Text excerpt:
§
“Growth is painful. Change is painful. But nothing is as painful as remaining where you no longer belong, or where you’re unable to be yourself and thrive.” Mandy Hall (paraphrased.)
Connect with people however you can, in whatever way feels natural to you: Talk, listen, perform, compete, create, laugh, pray, explore, share your truth, acknowledge the divine in yourself and in everyone you meet.
Respect people’s boundaries / quirks. Someone who “doesn’t fly” may have fear of enclosed spaces due to anxiety or past trauma. Someone who doesn’t drink may have had a parent who was an abusive alcoholic.
Don’t laugh, question or prod. If they want to talk about it, fine. Otherwise just accept their boundaries.
Take a CPR class together.
Emphasize importance of staying certified ( or making a habit of watching an online course every year on the same day, like the day after Thanksgiving or something like that.
§
Task description: Copy the passage from the text on growth and connecting with people between "Connect with people" and "an abusive alcoholic.", inclusive, replacing "Someone" with "A person".

Provided data:
§
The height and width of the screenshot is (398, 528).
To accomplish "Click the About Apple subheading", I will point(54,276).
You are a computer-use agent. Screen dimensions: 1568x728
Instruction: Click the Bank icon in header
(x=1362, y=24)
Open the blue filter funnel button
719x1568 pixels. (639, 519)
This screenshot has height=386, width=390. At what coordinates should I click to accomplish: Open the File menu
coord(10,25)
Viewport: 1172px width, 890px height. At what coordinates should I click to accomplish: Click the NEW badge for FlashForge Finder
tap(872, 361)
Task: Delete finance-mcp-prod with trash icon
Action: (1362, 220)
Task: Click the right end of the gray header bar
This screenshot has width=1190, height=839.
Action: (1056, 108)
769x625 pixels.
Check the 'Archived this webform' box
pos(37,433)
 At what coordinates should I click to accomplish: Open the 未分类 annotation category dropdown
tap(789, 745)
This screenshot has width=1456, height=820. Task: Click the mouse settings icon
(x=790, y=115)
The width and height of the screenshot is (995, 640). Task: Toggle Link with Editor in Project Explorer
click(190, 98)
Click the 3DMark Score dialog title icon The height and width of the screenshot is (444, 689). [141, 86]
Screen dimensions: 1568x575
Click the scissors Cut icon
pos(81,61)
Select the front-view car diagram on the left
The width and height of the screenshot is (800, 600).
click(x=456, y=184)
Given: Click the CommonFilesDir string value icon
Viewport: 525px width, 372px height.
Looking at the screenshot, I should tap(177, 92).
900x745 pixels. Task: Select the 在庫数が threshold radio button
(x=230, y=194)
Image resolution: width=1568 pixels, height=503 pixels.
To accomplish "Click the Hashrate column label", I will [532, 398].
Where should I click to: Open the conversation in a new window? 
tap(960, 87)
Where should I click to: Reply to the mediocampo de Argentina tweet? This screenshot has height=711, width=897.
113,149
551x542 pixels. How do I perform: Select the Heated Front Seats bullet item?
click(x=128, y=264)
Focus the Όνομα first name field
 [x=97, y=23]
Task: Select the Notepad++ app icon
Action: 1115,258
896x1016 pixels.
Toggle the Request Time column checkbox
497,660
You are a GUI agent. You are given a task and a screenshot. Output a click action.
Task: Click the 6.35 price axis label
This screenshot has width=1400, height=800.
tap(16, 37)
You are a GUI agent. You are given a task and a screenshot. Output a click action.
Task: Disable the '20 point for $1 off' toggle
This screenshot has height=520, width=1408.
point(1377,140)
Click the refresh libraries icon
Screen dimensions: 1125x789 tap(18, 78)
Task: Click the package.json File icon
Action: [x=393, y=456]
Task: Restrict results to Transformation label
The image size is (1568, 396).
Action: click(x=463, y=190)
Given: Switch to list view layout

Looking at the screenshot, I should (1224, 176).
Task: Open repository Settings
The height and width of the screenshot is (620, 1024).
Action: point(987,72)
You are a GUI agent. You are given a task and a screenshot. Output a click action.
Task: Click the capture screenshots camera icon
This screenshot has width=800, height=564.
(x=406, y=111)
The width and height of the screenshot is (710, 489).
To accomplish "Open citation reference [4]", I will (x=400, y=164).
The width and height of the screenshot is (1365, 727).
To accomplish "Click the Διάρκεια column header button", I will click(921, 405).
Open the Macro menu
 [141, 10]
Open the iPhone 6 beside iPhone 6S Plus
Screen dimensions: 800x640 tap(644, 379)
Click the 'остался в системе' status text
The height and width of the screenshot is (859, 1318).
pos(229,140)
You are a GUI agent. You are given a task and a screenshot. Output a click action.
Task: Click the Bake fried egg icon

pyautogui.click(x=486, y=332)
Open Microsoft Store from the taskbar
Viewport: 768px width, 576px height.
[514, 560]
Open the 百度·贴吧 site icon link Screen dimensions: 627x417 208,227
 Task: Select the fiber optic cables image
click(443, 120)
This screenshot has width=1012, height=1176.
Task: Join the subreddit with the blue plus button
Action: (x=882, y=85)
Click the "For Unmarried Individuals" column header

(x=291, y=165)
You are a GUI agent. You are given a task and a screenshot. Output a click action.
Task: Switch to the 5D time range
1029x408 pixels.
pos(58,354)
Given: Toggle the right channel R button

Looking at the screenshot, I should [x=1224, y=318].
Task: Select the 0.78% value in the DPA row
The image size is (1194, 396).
§
Result of the exercise:
Connect with people however you can, in whatever way feels natural to you: Talk, listen, perform, compete, create, laugh, pray, explore, share your truth, acknowledge the divine in yourself and in everyone you meet.
Respect people’s boundaries / quirks. A person who “doesn’t fly” may have fear of enclosed spaces due to anxiety or past trauma. A person who doesn’t drink may have had a parent who was an abusive alcoholic.